The 2009 champion and fifth seed seed insisted he felt competitive during his five-set loss to fellow Spaniard and left-hander Fernando Verdasco, but could not explain how he had failed to convert practice court form into a match situation.
“The match is a tough one to lose for me obviously,” said Nadal. “It’s not like last year, when I arrived here playing bad and not feeling ready for it. This year was a completely different story. I have been playing and practising great and working so much. It is tough when you work so much and arrived at a very important event and you’re going out too early.
“I know I did everything that I could to be ready for it. It was not my day. There is no more things to do other than keep practising hard and keep practising the same way that I have been doing for the past four, five months.”
Nadal led 2-0 in the fifth set, but Verdasco reeled off six games for a 7-6(6), 4-6, 3-6, 7-6(4), 6-2 in four hours and 41 minutes.
“In terms of being competitive, I was competitive,” said Nadal, who is now 14-3 lifetime against Verdasco. “In terms of creating damage to the opponent with my forehand, I didn’t. So I was hitting forehands, and he was able to keep hitting winners. [It] cannot happen when I am hitting my forehand… That was the biggest issue for me today.
“I was not enough aggressive with my forehand during the whole match. I didn’t feel it. I tried. I fought. I was ready to do it, [but] I didn’t… [But] I don’t know [one] hundred per cent the reason, to be honest.”
The only other time that Nadal had lost in the first round of a Grand Slam champion was at Wimbledon 2013, when he lost to Belgium’s Steve Darcis.
“I play majors the same way I play other tournaments all the year,” said Nadal. “All my life, I have played every tournament by putting all that I have there… I try my best in every single match of the year. That’s it. Sometimes you have success; sometimes you do not. Today it is obvious that I didn’t.
“He played so aggressive, and the serve was huge for him today. I just [want to] congratulate him because he deserved [it], and I wish him all the best for the rest of the tournament.”

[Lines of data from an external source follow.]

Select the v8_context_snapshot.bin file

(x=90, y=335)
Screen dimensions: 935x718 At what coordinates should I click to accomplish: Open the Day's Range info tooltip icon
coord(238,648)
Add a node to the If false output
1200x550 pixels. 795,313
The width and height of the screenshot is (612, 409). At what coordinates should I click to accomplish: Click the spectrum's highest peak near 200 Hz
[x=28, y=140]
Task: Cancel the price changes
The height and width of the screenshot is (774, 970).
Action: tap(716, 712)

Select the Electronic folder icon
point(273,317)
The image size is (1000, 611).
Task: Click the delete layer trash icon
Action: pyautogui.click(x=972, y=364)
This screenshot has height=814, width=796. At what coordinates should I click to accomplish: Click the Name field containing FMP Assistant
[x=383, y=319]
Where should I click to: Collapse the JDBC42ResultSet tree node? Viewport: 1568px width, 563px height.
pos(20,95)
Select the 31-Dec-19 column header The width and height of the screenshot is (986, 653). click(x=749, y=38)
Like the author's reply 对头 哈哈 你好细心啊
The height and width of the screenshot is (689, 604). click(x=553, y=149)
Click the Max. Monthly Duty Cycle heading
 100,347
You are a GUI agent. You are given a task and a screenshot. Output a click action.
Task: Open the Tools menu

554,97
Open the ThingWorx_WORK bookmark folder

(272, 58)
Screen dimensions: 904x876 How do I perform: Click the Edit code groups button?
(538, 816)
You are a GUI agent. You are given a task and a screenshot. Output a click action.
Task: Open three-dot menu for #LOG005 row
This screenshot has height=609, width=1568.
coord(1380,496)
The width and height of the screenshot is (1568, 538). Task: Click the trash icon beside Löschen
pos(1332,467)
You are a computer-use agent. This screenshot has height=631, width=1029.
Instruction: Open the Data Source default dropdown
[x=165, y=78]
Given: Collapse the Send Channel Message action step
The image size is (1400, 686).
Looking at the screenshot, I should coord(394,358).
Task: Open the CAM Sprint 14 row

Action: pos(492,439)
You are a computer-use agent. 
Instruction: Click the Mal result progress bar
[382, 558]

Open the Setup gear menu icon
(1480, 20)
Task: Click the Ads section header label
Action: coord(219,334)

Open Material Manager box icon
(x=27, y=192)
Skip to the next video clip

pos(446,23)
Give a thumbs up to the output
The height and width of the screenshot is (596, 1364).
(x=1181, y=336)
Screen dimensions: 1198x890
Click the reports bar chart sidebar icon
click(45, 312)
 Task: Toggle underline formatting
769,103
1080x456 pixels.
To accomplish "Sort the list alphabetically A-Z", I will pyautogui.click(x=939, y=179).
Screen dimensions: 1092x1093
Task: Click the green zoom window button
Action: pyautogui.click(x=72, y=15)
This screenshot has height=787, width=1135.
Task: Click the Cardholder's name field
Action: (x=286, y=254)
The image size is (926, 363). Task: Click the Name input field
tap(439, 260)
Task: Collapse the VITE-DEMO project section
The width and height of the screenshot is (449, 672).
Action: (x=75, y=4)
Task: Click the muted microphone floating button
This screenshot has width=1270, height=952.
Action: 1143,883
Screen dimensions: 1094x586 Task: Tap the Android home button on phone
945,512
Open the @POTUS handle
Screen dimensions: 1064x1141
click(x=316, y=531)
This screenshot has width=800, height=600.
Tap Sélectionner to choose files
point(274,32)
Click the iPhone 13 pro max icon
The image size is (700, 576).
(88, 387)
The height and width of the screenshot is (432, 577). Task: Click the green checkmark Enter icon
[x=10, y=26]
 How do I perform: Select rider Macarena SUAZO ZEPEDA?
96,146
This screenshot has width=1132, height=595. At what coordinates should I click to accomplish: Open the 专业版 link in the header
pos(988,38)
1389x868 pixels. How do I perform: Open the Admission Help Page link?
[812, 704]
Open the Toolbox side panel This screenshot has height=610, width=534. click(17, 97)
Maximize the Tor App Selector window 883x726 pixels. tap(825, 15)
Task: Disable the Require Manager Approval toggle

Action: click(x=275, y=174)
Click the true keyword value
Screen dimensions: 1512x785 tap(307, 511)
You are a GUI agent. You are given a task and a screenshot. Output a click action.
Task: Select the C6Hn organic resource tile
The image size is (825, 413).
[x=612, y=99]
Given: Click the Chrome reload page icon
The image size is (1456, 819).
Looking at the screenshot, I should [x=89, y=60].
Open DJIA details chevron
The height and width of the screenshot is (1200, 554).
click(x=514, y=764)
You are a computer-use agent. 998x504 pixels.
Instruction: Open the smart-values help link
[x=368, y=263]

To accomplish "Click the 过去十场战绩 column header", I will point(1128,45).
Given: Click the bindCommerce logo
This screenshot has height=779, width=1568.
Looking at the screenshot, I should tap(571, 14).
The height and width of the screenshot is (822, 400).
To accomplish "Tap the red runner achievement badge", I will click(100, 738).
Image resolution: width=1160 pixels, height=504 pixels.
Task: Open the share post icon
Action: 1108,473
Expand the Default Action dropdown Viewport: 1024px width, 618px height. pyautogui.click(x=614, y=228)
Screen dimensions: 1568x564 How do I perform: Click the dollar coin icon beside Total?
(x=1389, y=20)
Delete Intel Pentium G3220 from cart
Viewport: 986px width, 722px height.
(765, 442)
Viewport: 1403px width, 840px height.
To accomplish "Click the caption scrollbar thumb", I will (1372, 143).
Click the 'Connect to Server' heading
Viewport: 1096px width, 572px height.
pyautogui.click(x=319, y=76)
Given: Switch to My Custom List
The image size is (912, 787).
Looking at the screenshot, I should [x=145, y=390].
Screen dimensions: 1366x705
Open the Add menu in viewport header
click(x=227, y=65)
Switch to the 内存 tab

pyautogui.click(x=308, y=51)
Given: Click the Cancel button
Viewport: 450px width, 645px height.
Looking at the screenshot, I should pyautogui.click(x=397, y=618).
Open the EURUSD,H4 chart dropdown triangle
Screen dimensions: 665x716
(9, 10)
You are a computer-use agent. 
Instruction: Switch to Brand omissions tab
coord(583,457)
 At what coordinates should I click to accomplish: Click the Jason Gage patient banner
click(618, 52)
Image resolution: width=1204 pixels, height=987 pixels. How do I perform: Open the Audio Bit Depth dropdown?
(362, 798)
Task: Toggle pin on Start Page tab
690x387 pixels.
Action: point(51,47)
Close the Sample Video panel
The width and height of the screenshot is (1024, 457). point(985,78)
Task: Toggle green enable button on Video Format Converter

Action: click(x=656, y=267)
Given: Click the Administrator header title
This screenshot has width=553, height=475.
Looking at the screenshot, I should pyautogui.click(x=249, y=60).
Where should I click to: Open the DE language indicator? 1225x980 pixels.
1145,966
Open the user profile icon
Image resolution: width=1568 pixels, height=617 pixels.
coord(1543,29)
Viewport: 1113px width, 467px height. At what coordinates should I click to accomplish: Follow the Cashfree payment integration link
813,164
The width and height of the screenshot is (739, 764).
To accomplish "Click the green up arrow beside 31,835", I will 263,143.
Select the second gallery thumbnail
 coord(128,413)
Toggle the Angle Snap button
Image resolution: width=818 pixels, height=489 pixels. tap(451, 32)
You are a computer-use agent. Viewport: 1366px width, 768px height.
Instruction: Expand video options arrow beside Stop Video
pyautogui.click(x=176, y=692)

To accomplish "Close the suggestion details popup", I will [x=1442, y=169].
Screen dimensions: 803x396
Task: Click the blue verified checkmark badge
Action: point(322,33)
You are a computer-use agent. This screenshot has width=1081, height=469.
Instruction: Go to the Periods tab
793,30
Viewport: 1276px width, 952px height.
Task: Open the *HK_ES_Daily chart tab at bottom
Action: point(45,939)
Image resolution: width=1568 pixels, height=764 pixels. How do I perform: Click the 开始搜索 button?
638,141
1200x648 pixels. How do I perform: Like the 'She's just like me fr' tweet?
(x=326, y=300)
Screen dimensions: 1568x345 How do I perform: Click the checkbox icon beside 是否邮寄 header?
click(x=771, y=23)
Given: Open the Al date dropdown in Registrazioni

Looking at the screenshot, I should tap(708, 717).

Seven years ago, Verdasco arrived in Melbourne having spent the off-season working with Andre Agassi’s former trainer, Gil Reyes. In the best shape of his life, he swept into the Australian Open semi-finals, but was unable to get the better of Nadal in a five-set loss. At five hours and 14 minutes, it was the second-longest match (in terms of duration) in the championship’s history.